The second half of the fifth book has seen the elven army, led by Fel’annár, fight an invasion from the desert. Facing overwhelming odds, the tired and dwindling army is to return to the capital – which faces invasion from another side, led by the last and most-powerful Nim’uán, Gradón.
With the capital down to a skeleton crew of defenders, returning army just out of reach to arrive in time, and reinforcements from allies even further behind, the capital prepares for a siege. Just the same, a lot of space is given to the other side of the conflict, allowing us to see Gradón’s part of the story – his devastating landing and his plans for attacking the capital. The fact that a lot of space is given to both sides of the conflict is what stretches the book to quite an insane length – over 900 pages.

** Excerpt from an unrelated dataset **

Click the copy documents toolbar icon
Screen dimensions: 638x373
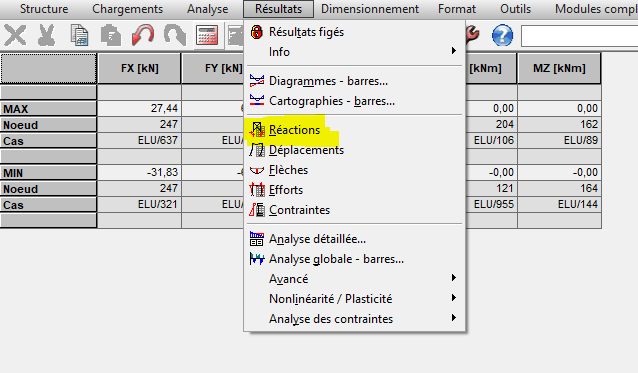[x=79, y=35]
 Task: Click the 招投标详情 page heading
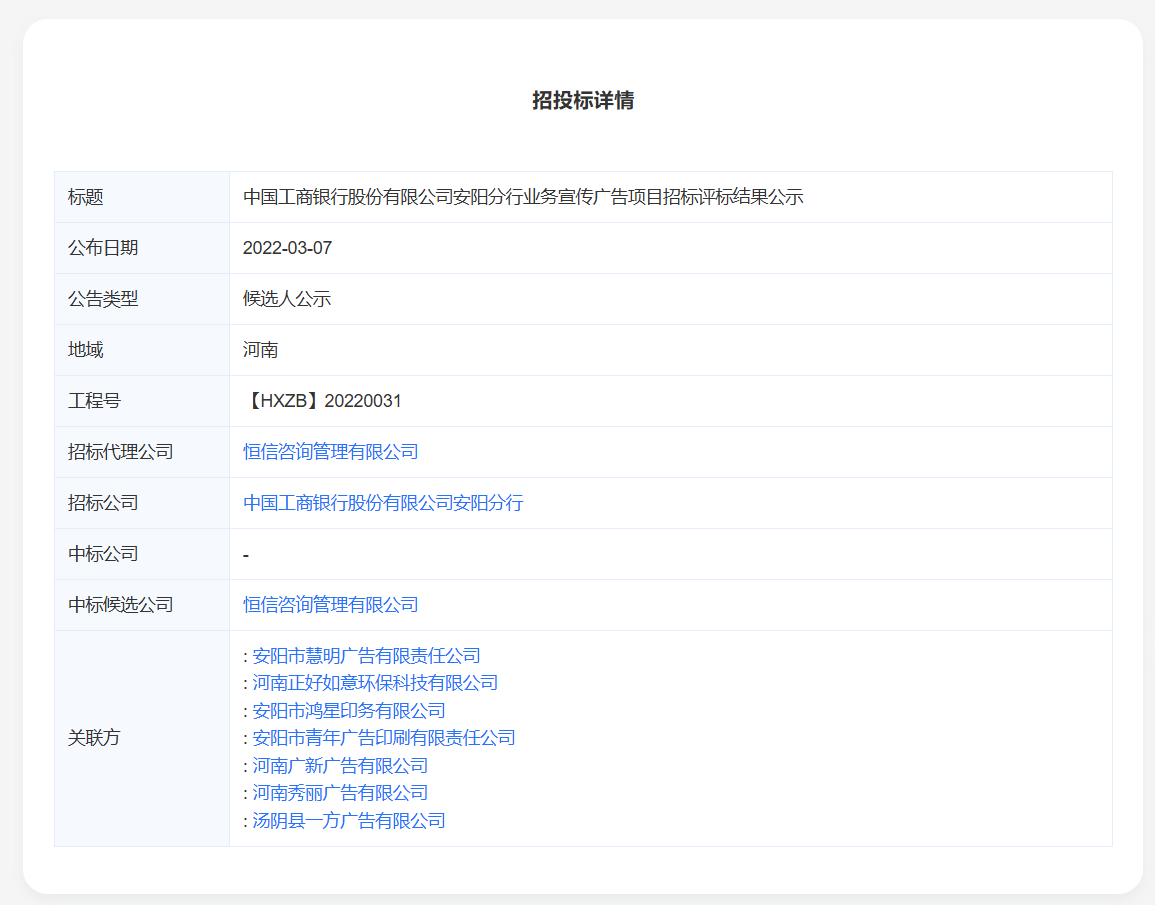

Just the same, there’s a lot of space given to the royal family – those who remain in the capital. The budding alliances and friendships (or more) started by some characters amidst of danger and how the individual members put their talents to use when preparing for the inevitable. In these times, the scheming of Draugolé (the most-dangerous captive) seems quite an orphaned plot line, though the remaining traitors do have a couple of scenes. These final loose ends in the form of three characters will be finished, though their end is a bit different than I expected (I won’t spoil this).
With some luck, part of Fel’annár’s army manages to reach the capital just before the attack – by which point, the book is still around 50% in. The idea of one battle taking around 450 pages did seem overwhelming, but it’s well executed – each stage has its place and purpose, and forces both sides to adjust. Small details and how some characters react to them are what made this feel like a truly living world.
The final sequence provides no shortage of emotional scenes – striving for redemption, desire to prove yourself, and heroic sacrifices. The final sequence after the battle ends, however, gives a hint that the author wants to go further into her world-building in the future, hinting that the elven reincarnation cycle and the domains of individual gods may be something to explore. That said, this book closes the series quite well, though the very last sequence did spark some further questions rather than provide answers.
In the end, this whole series was quite a ride – 6 books of some 5000 pages total. As with the first five, the main issue is with the not-so-strict PoV in this series which goes against the prevalent writing style I’ve encountered and which makes things a bit unclear at times. Despite that, it’s a story that I’ve enjoyed reading quite a lot and will have many fond memories of.